Considérez qu'il constitue « une reddition politique claire à la pression américaine »
Madrid, 22 ans (Europa Press)
L'Union des agriculteurs et des syndicats de l'élevage a regretté par une déclaration de la formalisation de l'accord tarifaire entre l'Union européenne et les États-Unis « sans compter tout produit sensible du secteur dans des exceptions tarifaires », qui constitue « une reddition politique claire contre la pression américaine ».
L'organisation agraire a souligné que l'accord présenté hier – qui consolide l'imposition d'un tarif de 15% sur les exportations agricoles européennes, facilitera l'entrée sur le marché européen d'une « grande variété » de produits agroalimentaires américains tels que les noix, les produits laitiers, les produits laitiers, les fruits et les légumes « américains.
« Cela impliquera une plus grande concurrence pour les productions nationales, en particulier dans le cas des noix et en particulier des amandes, dont l'Espagne est déjà le plus grand importateur européen, avec pratiquement un tiers des amandes que l'UE achète des États-Unis », a déclaré l'Union des syndicats.
De même, l'organisation agraire a expliqué que des secteurs stratégiques tels que le vin et l'huile d'olive, des «piliers d'exportation agricoles espagnols», supposent le tarif de 15% « sans leur donner de soulagement ».
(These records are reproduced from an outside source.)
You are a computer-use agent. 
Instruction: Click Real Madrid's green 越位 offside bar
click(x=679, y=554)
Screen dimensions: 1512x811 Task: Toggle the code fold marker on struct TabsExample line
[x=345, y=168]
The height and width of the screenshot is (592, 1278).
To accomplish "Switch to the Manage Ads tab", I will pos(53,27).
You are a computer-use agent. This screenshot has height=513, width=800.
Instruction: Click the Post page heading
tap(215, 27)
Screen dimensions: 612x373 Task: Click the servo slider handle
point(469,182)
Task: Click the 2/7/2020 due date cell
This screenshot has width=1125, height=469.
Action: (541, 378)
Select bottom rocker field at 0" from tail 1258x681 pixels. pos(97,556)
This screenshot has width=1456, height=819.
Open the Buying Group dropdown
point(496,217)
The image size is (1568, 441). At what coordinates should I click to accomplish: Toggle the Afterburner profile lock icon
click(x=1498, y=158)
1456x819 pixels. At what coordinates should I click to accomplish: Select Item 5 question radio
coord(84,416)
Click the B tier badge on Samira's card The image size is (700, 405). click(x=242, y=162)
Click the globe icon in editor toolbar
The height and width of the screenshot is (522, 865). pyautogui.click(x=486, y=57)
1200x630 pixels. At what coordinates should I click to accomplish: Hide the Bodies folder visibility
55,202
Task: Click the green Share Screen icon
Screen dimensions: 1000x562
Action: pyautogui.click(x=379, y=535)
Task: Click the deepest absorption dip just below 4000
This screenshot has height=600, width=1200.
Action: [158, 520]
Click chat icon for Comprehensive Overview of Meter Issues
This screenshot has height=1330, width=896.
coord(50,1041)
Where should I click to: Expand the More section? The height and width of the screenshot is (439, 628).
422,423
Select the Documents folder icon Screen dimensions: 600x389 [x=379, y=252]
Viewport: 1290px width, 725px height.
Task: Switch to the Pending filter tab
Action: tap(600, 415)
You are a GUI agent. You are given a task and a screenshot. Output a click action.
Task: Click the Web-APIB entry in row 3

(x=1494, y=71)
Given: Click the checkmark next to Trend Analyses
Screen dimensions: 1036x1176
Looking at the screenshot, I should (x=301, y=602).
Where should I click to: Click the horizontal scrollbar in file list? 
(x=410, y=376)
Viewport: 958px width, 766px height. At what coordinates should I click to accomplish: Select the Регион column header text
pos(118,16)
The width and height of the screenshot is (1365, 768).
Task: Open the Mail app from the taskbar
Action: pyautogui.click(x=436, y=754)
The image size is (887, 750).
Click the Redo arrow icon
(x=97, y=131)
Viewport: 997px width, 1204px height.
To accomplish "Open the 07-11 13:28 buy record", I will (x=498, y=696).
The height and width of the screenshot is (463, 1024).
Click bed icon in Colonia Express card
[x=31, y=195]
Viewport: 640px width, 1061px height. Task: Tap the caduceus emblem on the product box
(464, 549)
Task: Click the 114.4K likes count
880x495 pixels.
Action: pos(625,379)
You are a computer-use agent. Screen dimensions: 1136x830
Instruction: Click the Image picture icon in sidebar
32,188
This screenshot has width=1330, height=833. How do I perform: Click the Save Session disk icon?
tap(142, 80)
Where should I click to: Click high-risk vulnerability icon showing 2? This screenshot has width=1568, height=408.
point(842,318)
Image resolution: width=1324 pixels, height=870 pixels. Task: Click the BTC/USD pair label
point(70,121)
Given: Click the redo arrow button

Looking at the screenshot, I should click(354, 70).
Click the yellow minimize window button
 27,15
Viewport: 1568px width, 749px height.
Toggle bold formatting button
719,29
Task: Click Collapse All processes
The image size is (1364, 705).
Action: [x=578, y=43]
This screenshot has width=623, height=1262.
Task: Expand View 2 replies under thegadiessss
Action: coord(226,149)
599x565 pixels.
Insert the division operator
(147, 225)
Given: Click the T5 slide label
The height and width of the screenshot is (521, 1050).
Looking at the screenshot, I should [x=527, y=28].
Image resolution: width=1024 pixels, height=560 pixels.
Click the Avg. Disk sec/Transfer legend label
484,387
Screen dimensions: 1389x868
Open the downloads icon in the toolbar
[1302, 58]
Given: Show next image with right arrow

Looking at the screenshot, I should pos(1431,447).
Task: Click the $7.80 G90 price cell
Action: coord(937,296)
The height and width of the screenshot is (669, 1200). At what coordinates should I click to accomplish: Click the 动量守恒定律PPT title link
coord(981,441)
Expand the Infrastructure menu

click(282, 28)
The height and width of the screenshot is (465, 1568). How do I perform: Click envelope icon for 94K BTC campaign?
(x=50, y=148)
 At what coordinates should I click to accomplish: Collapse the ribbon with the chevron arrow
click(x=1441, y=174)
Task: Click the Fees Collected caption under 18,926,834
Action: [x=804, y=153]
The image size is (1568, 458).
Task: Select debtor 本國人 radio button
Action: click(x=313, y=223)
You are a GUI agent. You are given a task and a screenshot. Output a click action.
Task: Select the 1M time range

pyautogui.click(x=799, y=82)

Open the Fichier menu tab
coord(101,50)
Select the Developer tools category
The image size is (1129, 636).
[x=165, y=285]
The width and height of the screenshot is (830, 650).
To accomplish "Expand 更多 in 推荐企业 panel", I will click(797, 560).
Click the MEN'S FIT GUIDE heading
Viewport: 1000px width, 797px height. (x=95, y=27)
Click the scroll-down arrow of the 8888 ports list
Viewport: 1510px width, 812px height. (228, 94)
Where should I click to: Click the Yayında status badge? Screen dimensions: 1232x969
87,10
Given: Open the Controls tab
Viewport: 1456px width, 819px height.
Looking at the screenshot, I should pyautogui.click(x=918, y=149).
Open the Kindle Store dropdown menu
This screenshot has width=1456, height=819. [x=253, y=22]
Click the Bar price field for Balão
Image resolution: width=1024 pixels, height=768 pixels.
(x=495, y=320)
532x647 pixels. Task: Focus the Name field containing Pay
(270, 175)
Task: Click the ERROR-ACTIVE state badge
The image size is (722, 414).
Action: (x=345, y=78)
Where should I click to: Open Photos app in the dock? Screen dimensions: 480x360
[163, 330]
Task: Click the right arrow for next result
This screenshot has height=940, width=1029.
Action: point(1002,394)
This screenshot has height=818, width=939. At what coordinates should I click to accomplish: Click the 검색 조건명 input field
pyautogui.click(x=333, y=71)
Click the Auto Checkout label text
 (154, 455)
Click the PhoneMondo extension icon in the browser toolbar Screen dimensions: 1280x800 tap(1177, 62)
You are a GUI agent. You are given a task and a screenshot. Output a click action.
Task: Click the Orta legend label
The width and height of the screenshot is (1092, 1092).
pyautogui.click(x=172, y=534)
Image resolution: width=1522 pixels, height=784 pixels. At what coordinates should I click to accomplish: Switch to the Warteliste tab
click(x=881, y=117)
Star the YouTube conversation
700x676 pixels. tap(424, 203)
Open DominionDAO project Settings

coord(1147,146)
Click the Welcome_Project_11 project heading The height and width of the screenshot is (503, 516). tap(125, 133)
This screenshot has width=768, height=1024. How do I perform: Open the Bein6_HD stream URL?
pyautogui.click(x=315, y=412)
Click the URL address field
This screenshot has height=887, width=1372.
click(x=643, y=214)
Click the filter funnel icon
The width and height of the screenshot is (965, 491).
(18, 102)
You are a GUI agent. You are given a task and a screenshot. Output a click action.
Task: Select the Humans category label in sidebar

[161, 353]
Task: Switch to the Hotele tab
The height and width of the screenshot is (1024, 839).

«Pour l'Espagne, l'impact est considérable pour les deux secteurs. pays », a déclaré Union of Unions.
Pour l'union des syndicats, l'accord « n'est pas équilibré bilatéralement ». « La Commission européenne n'a pas inclus de produit agricole européen dans la liste » Solo NMF « (zéro ou presque zéro tarif), lorsque certains d'entre eux, comme le pétrole lui-même, ne sont pas en concurrence considérablement avec le secteur agricole américain », a opté l'organisation.
Rencontrer le ministre de l'Économie
D'un autre côté, Union of Unions a montré sa «préoccupation» pour le désarmement possible de l'application du règlement de la déforestation pour les exportateurs américains, dispensant les productions américaines un «risque insignifiant» de déforestation.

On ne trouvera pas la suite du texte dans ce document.